The refinery could reshape East Africa’s energy landscape, cutting import dependence while creating a new industrial hub that captures more value from regional crude. It also signals growing private‑sector confidence in Africa’s downstream sector, potentially unlocking further investment.

Key Takeaways

  • $15‑$17 bn refinery proposed for East Africa.
  • Capacity: 650,000 barrels per day.
  • Targets markets in seven East/Central African countries.
  • Museveni endorses project to boost industrialisation.
  • Site options include Tanga, Mombasa, and Lamu.

Pulse Analysis

Aliko Dangote, Africa’s richest industrialist, is pushing a $15‑$17 billion oil refinery into East Africa, a region that currently imports most of its refined petroleum products. With daily demand projected to exceed 800,000 barrels, the existing supply gap forces countries like Kenya and Uganda to spend foreign exchange on imports. The proposed plant, capable of processing 650,000 barrels per day, would be one of the continent’s largest downstream projects, positioning the region to meet its own energy needs and reduce exposure to volatile global markets. The project’s scale also positions it to attract ancillary services and export refined products to the Middle East.
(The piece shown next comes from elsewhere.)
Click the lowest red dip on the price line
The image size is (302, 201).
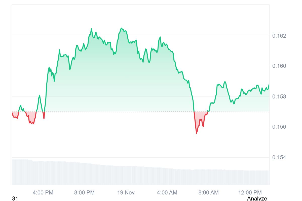tap(197, 133)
President Yoweri Museveni’s endorsement frames the refinery as a catalyst for regional integration and industrialisation. By shifting from raw‑material exports to local value addition, the project promises to generate thousands of skilled jobs and create a supply chain for petrochemicals, fertilizers and plastics. Neighboring markets—including Tanzania, Ethiopia, South Sudan, and the DRC—could tap into a shared hub, lowering logistics costs and fostering cross‑border trade. The initiative also aligns with Africa’s broader agenda to capture more of the oil value chain, a sector historically dominated by foreign refiners.

Financing a multi‑billion‑dollar refinery remains the biggest hurdle, requiring a mix of sovereign guarantees, private equity and possibly Chinese or Gulf sovereign wealth funds. Site selection—between Tanzania’s Tanga, Kenya’s Mombasa or Lamu—will hinge on infrastructure readiness, political stability and access to pipelines linking Uganda’s soon‑to‑flow Kingfisher oil field. If secured, the project could spur ancillary investments in storage, transport and downstream manufacturing, accelerating East Africa’s transition from an oil‑importing to an oil‑processing hub and reshaping the continent’s energy geopolitics.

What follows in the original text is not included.